▶ _Short task_: Duplicate the records from the line containing "1456x819 pixels." through the end of the records, both included, omitting the pictures.

.....

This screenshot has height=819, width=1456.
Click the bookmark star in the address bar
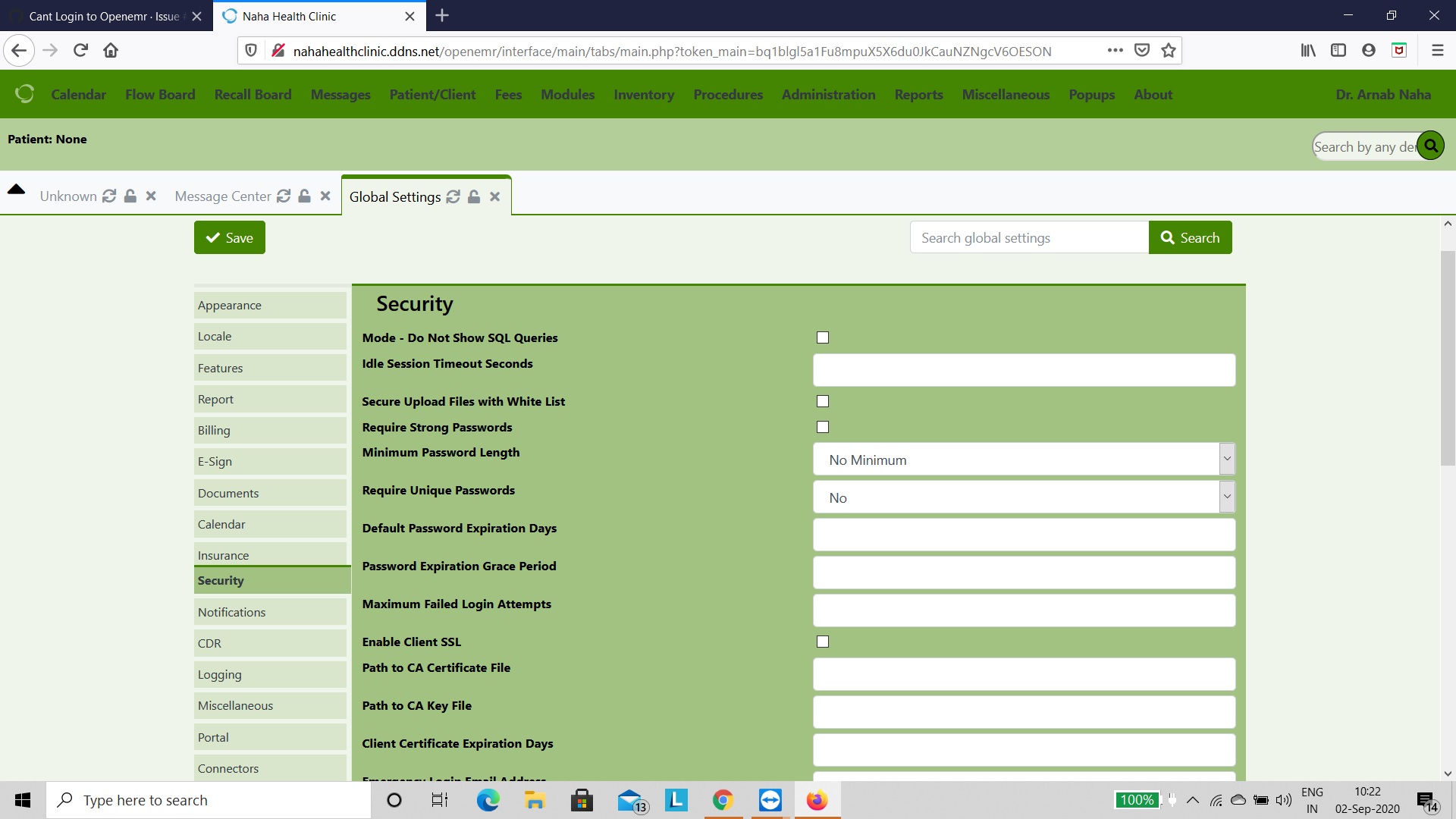(1169, 50)
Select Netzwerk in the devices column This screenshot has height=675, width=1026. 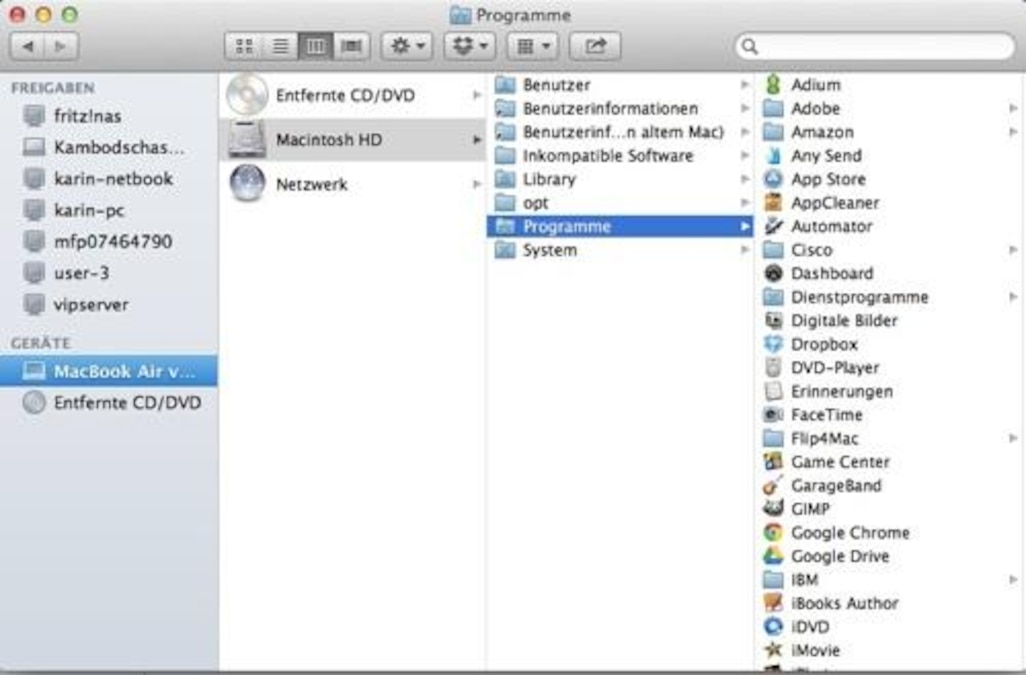(x=310, y=184)
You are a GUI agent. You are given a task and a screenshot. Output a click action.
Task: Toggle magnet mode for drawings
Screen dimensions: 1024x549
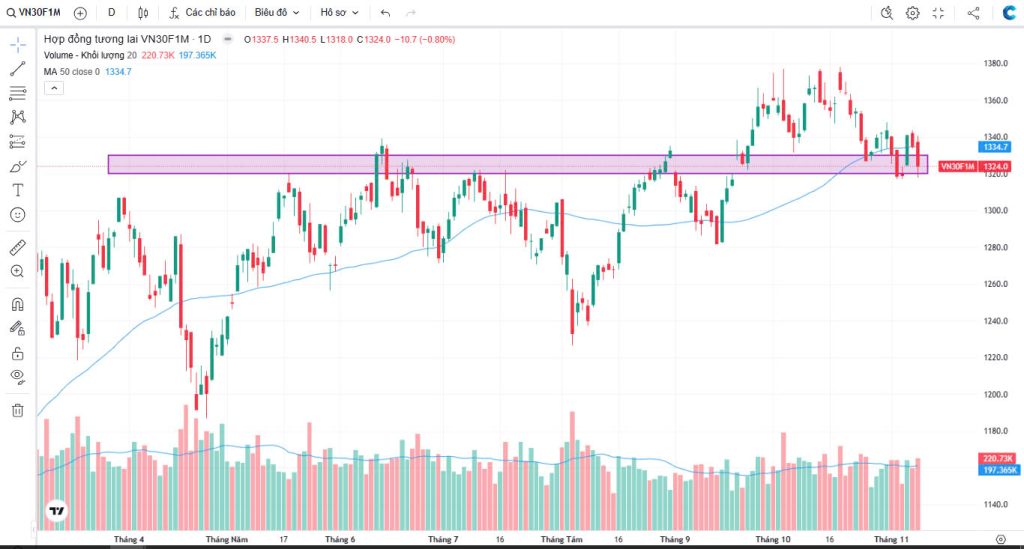(x=17, y=304)
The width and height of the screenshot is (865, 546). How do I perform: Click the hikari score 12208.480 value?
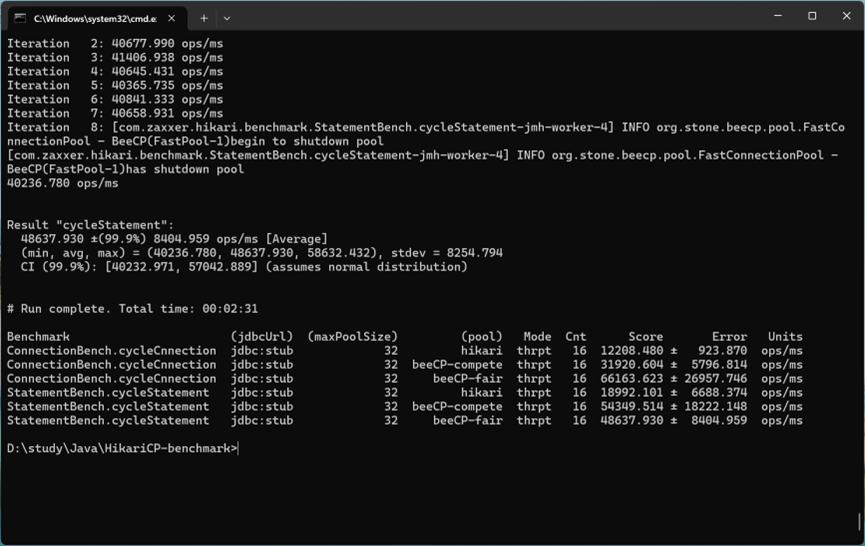point(632,351)
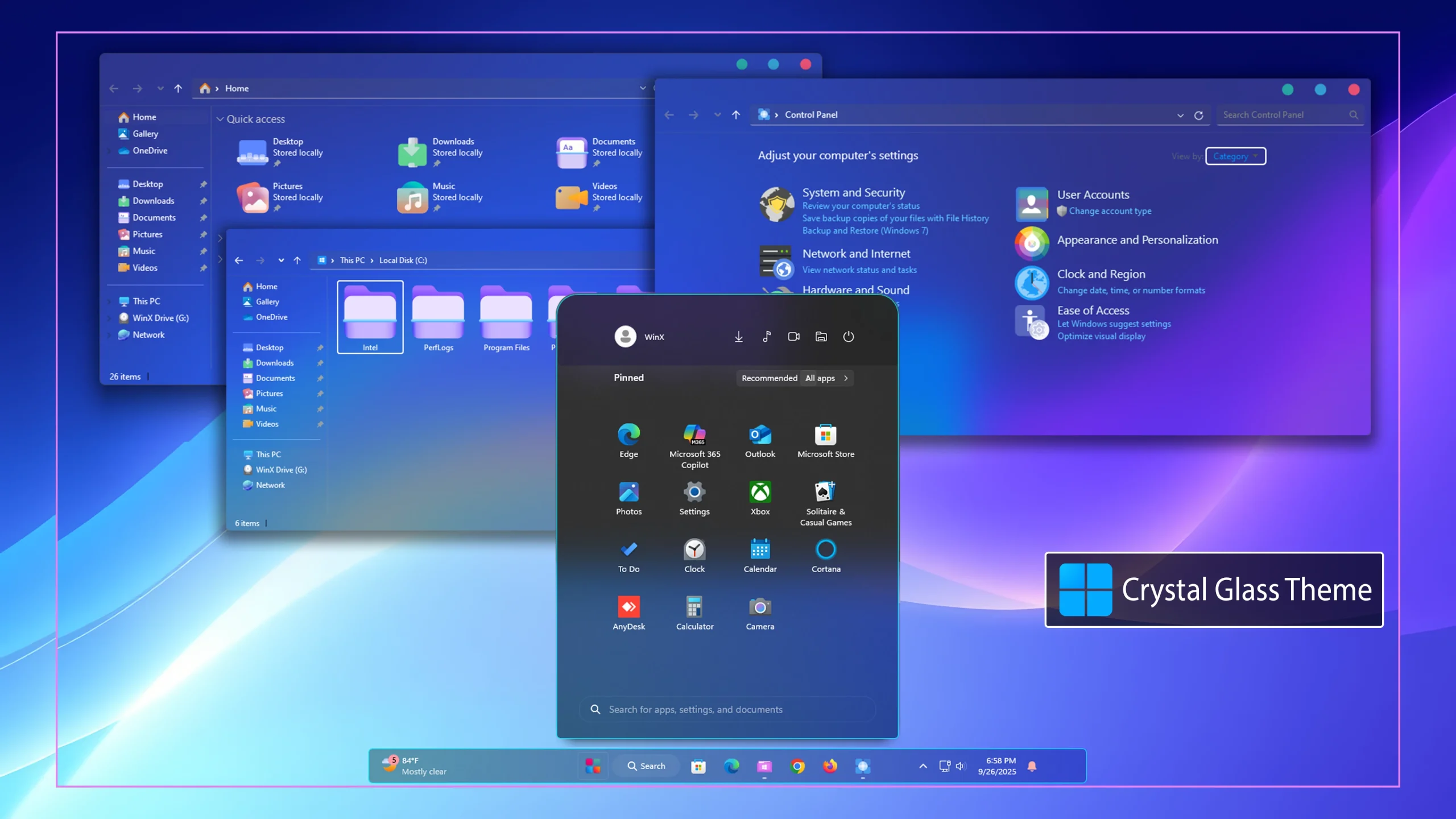Screen dimensions: 1456x819
Task: Switch to the Recommended tab
Action: coord(769,378)
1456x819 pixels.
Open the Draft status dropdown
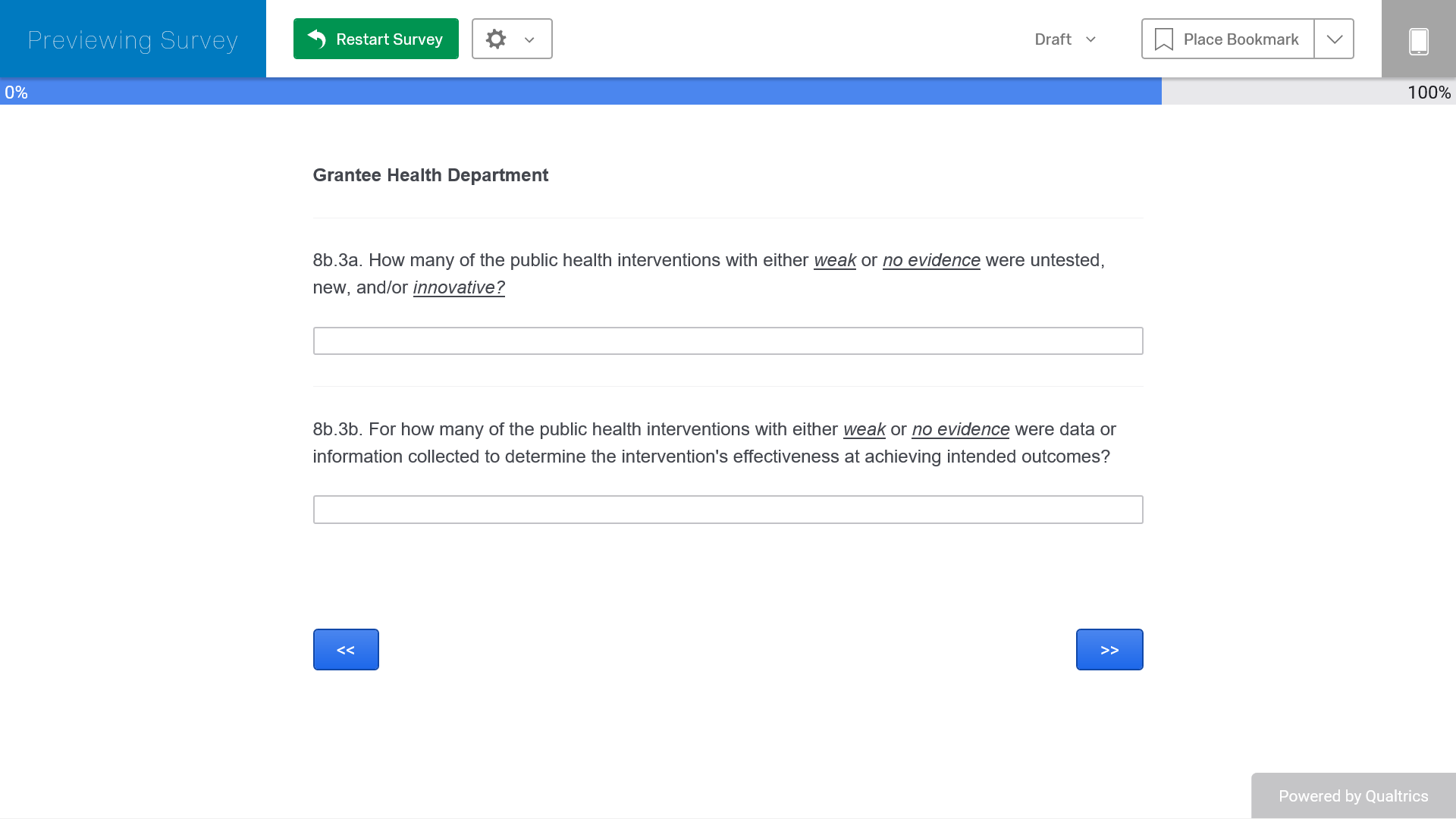click(1065, 39)
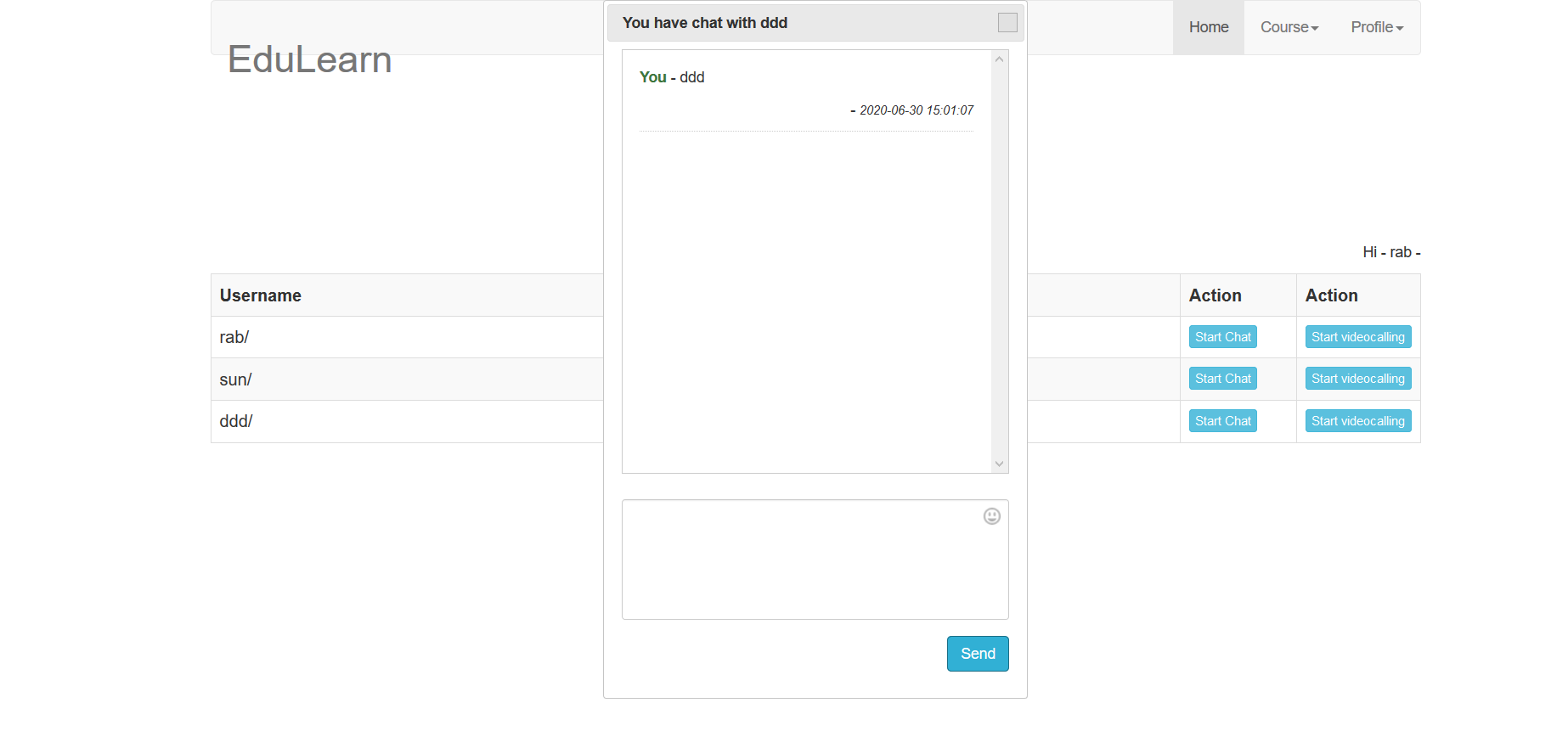Start videocalling with user ddd
Screen dimensions: 1568x731
[x=1357, y=420]
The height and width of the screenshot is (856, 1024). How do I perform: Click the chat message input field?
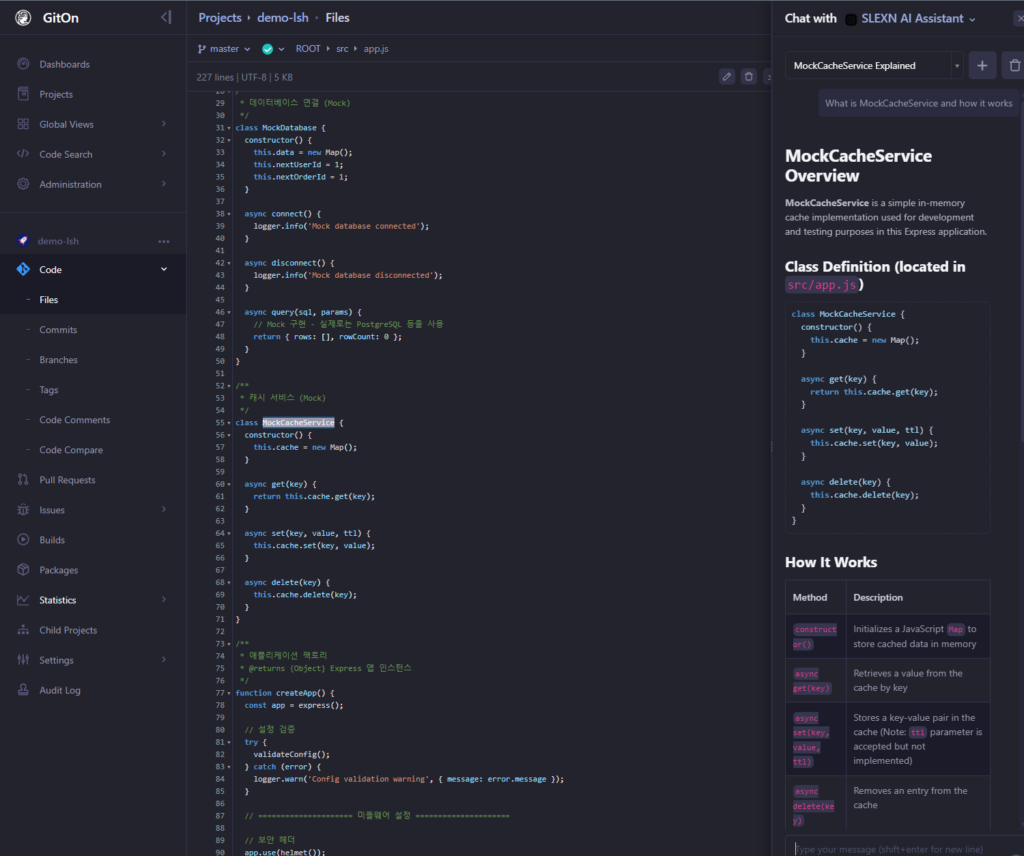click(x=900, y=848)
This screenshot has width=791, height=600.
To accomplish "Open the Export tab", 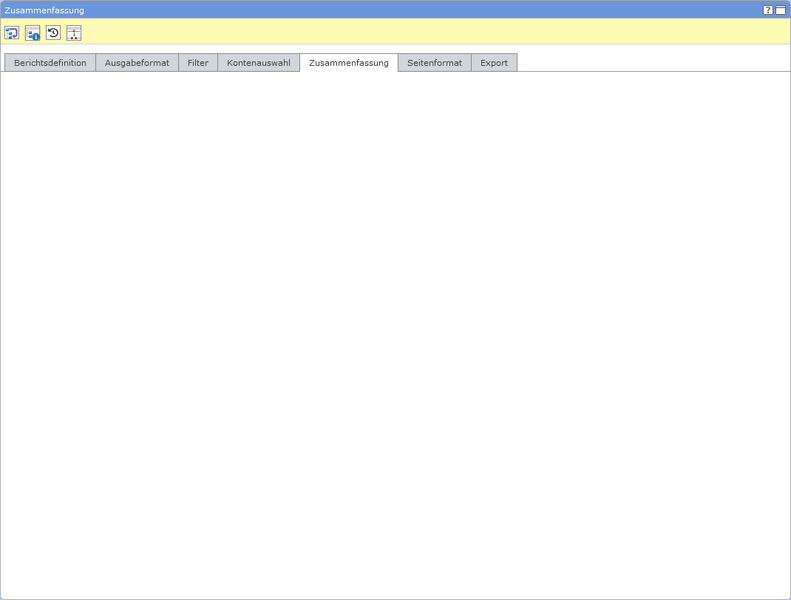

.....

▶ _Task output_:
1456x819 pixels.
Open the Draft status dropdown
click(1065, 39)
Start videocalling with user ddd
Screen dimensions: 1568x731
[x=1357, y=420]
The height and width of the screenshot is (856, 1024). How do I perform: Click the chat message input field?
click(x=900, y=848)
This screenshot has width=791, height=600.
To accomplish "Open the Export tab", 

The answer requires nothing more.